US-Bundesrichterin weist Klage ab

Im Streit um die Bezeichnung "Appstore" ist der Computerriese Apple in den USA mit einer Klage gegen den Online-Händler Amazon wegen Etikettenschwindels gescheitert. Die Bundesrichterin Phyllis Hamilton wies die Klage mit den Worten ab, Apple habe nicht nachweisen können, dass Amazon falsche Angaben gemacht habe, die einen Großteil seiner Kundschaft tatsächlich getäuscht hätten oder hätten täuschen können.

Die reine Verwendung des Namens "Appstore" durch Amazon für eine Website zur Darstellung und zum Herunterladen oder Kauf von Miniprogrammen für Internethandys könne nicht dahingehend gedeutet werden, dass ein "Amazon Appstore" dasselbe sei wie ein "Apple App Store", sagte die Richterin.

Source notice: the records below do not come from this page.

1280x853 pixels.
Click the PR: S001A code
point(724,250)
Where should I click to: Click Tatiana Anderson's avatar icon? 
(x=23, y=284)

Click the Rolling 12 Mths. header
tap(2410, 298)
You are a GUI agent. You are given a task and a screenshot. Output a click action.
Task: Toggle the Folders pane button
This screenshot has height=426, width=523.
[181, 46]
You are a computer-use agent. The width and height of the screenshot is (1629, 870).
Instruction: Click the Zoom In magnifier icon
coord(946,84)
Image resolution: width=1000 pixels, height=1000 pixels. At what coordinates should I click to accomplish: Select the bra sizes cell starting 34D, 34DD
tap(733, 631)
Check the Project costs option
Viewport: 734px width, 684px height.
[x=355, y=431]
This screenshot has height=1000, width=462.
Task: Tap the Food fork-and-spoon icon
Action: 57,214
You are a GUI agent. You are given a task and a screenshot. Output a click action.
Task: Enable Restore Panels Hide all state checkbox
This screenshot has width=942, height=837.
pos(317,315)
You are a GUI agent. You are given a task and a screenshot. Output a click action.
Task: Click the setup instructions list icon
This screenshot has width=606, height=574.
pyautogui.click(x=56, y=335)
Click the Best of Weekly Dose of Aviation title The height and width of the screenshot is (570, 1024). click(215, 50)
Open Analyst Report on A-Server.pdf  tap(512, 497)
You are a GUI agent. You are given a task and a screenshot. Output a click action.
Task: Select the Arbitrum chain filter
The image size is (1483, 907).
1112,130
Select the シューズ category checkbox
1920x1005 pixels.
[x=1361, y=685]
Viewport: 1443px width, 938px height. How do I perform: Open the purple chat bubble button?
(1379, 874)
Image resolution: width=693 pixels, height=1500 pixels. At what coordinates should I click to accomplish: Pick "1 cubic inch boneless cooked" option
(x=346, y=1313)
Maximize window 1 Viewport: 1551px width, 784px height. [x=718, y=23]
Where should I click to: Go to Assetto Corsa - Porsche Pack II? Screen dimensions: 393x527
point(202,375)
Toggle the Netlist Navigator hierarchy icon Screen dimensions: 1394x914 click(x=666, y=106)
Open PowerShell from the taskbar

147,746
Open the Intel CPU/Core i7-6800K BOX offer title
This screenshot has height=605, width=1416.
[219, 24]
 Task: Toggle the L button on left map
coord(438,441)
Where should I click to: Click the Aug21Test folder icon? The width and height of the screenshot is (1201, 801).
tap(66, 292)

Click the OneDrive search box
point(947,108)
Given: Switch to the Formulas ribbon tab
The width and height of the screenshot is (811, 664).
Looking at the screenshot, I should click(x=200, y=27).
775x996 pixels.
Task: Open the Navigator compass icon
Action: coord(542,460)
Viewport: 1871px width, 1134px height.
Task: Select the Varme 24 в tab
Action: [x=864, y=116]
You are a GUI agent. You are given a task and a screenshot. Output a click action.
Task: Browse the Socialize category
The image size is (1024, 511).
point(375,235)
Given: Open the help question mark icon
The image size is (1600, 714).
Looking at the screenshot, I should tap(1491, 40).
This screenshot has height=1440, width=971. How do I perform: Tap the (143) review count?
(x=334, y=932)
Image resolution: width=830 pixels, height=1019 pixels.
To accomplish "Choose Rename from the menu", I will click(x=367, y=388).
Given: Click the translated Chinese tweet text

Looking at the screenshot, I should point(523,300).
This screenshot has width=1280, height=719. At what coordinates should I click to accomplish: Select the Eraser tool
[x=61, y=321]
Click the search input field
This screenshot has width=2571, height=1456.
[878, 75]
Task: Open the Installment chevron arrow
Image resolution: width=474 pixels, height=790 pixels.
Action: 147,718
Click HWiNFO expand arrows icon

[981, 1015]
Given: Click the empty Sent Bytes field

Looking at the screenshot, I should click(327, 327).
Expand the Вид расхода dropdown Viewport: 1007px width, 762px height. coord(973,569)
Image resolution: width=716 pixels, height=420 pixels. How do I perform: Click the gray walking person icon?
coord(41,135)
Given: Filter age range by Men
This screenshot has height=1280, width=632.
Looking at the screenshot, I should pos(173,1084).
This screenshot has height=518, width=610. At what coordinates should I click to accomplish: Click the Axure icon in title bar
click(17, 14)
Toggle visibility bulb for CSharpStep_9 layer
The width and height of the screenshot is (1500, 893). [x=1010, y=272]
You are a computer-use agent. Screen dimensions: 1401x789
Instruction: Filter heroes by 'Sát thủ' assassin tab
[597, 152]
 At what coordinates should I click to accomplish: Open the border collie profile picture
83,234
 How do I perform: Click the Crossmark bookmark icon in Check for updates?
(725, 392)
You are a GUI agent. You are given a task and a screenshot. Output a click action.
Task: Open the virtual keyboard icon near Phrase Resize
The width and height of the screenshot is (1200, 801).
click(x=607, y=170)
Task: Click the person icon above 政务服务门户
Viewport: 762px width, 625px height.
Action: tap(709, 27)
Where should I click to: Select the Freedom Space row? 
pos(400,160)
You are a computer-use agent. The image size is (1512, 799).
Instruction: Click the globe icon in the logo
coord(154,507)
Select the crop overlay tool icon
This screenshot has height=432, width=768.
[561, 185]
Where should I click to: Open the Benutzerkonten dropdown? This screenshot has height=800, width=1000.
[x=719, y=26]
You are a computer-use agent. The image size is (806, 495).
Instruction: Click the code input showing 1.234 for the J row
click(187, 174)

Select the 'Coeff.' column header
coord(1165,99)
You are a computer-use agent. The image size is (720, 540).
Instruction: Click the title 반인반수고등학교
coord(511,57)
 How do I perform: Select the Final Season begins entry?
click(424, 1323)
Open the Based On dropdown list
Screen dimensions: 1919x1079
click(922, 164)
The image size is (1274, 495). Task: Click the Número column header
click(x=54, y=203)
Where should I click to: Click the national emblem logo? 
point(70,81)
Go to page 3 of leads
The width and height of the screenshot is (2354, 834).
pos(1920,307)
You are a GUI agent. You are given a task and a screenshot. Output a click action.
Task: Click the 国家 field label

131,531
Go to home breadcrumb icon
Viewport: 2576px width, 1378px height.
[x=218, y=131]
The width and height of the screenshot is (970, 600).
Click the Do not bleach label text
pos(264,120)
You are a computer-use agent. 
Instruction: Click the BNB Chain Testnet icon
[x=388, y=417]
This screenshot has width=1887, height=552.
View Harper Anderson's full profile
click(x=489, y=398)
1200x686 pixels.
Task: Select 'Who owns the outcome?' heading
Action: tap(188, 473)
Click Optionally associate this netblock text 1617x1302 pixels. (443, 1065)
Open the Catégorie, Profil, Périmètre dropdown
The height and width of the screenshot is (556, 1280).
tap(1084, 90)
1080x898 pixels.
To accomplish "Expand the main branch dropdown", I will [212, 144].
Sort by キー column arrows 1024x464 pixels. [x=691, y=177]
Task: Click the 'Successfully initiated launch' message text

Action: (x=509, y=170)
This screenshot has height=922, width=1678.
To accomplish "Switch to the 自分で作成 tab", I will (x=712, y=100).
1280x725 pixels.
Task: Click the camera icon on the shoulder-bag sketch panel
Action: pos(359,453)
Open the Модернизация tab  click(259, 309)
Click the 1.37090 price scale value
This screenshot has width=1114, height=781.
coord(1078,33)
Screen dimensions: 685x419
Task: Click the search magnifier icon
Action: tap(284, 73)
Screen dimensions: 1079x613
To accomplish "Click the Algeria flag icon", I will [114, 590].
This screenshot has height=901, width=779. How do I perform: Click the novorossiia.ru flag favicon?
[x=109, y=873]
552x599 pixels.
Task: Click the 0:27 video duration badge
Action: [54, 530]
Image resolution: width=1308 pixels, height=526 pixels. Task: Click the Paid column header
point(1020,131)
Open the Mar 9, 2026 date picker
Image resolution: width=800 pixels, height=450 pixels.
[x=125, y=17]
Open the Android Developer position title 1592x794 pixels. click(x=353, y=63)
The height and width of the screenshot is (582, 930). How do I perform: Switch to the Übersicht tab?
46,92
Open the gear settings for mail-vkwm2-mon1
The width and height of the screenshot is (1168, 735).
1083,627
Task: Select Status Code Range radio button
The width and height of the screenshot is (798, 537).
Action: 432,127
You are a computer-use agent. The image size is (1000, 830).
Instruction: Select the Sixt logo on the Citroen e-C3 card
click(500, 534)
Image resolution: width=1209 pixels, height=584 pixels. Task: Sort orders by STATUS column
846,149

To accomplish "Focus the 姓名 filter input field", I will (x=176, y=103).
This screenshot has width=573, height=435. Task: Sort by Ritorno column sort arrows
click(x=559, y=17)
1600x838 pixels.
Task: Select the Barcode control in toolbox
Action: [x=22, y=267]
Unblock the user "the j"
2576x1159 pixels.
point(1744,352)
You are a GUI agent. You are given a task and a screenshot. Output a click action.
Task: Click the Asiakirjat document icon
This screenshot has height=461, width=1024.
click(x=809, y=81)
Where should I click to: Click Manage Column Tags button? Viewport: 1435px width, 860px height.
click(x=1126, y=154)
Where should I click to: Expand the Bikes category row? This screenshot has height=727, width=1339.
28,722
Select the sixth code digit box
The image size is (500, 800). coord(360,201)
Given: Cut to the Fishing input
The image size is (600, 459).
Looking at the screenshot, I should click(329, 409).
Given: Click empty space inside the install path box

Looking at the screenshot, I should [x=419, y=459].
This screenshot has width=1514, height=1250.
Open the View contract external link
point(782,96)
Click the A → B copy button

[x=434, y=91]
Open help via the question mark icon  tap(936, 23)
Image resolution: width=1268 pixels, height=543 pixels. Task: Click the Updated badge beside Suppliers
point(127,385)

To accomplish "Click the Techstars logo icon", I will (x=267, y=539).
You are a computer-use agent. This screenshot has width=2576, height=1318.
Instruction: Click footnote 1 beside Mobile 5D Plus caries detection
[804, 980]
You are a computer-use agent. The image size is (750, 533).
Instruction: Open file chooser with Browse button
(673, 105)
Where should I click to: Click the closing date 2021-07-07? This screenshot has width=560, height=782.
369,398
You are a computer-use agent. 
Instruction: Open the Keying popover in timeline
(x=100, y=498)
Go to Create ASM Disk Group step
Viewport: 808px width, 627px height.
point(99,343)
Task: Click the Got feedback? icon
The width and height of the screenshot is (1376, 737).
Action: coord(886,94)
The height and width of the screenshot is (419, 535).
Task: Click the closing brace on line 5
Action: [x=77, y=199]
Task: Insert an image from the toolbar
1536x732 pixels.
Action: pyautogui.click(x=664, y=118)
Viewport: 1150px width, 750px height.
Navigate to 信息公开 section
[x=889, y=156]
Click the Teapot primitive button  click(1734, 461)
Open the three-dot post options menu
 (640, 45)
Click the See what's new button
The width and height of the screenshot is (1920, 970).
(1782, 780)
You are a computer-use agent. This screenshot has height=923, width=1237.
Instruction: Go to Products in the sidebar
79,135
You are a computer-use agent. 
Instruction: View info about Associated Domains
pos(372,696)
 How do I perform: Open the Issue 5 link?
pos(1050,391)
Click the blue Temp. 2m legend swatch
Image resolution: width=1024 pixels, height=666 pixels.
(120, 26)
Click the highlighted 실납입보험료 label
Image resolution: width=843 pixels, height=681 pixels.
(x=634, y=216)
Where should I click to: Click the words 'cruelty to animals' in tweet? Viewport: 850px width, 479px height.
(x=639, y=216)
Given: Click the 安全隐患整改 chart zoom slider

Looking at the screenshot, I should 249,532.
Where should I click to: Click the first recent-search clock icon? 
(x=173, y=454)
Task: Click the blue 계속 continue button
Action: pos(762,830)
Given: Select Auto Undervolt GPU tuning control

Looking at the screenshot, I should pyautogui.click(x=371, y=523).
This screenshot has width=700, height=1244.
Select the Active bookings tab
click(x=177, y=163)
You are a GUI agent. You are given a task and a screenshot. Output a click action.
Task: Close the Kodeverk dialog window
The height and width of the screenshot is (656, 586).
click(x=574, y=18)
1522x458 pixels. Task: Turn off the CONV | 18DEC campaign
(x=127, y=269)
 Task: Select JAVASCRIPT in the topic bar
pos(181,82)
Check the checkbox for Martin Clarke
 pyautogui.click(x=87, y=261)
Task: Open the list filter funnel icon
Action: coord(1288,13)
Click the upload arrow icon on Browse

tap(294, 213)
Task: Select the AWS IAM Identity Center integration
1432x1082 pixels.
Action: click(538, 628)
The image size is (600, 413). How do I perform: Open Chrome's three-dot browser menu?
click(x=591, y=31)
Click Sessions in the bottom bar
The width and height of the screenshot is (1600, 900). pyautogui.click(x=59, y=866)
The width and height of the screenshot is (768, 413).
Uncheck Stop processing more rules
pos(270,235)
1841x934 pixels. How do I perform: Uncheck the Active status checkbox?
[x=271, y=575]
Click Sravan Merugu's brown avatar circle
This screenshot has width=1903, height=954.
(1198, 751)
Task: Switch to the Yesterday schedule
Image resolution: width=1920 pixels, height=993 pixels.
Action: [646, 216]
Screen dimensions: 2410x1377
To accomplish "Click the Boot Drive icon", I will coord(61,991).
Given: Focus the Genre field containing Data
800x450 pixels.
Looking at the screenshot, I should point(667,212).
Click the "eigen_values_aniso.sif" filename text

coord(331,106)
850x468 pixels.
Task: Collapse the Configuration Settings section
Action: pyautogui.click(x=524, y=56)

Apple hatte 2008 seinen App Store gestartet, in dem es die Miniprogramme für iPhones, iPads und den iPod Touch gibt. Amazon startete Ende 2011 seinen Appstore, um Anwendungen für Smartphones mit dem Betriebssystem Android von Google sowie für den Kindle Fire zu verkaufen. Apple verklagte Amazon daraufhin wegen Etikettenschwindels und Markenverletzung. Die US-Behörden prüfen immer noch die Forderung von Apple nach einem Exklusivrecht für den Namen "App Store". Die Software-Firma Microsoft und andere Unternehmen lehnen dies ab.